Como grandes maestros en el arte textil se puede citar a países como China, Japón, India, los árabes y los del norte, centro y sur de América, y todos ellos tendrán presencia en las ponencias y las monografías.
Estas últimas pueden entregarse hasta el 28 de febrero de 2006 y deben ser trabajos de profesionales relacionados con el tema del textil.
Los secretos de los tejidos Por otra parte, la presencia nacional está asegurada, pues se contará con el buen hacer de tejedoras como Elvira Espejo, que tratarán de explicar el proceso para crear las prendas. Y éste se resume en cinco etapas: el acopio de fibras, hilado, torcido, teñido y urdido.
El primer paso, consiste en conseguir las fibras mediante la compra o el trueque. “Si se teje un costal para cargar papas, debe ser una fibra dura, no muy cara, y se usará llama. Si es un tejido para hacer prendas, se empleará ovino. Si es para usos ceremoniales, lo habitual es la utilización de alpaca en colores especiales”, ilustra Jordán.
Luego, el hilado se realiza con ayuda de un huso, con movimientos en giro de izquierda a derecha.
Para el torcido, mientras tanto, se echa mano de una rueca de mayor tamaño, y para esta operación el movimiento es justo al revés que en el hilado, de derecha a izquierda.
El teñido, por su parte, también tiene sus secretos. “Son muy habituales los tintes naturales —explica Elvira Espejo—, como hierbas o pequeños bichos. Cuando son plantas, se muelen las hojas, se dejan reposando en agua fría una semana, después se hierve unos 10 minutos, se agrega el fijador —que suele ser limón—, y tras cinco minutos se mete la lana, se saca y se deja ‘dormir’ toda la noche en una olla de barro, para que los hilos sean bien penetrados por el color”.
Finalmente, gracias al urdido, se plasma la personalidad y la magia de cada cultura en el tejido.

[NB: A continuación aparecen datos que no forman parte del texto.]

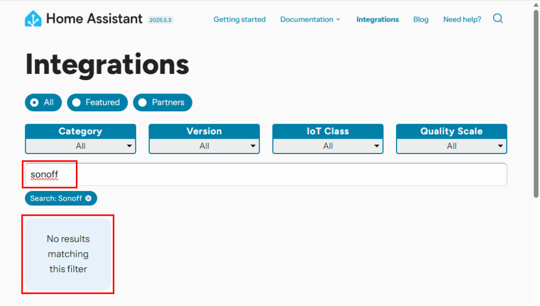Expand the Documentation menu
The height and width of the screenshot is (306, 540).
tap(310, 20)
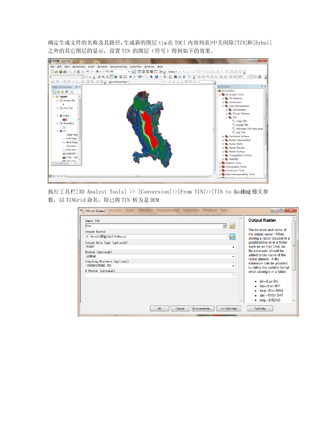Image resolution: width=316 pixels, height=447 pixels.
Task: Open the Geoprocessing menu
Action: [x=118, y=67]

Para ello, son indispensables los telares. “El horizontal juega con la trama y el vertical con la urdimbre. Y también existe uno portátil que se coloca en la cintura”, alecciona Espejo.
Con todo, nada sería posible sin las abuelas. “Donde hay una, se mantienen los elementos. Son los recursos tecnológicos de las comunidades”, dice Jordán. Y es por eso que Bolivia no ha perdido esta peculiar forma de describir el mundo.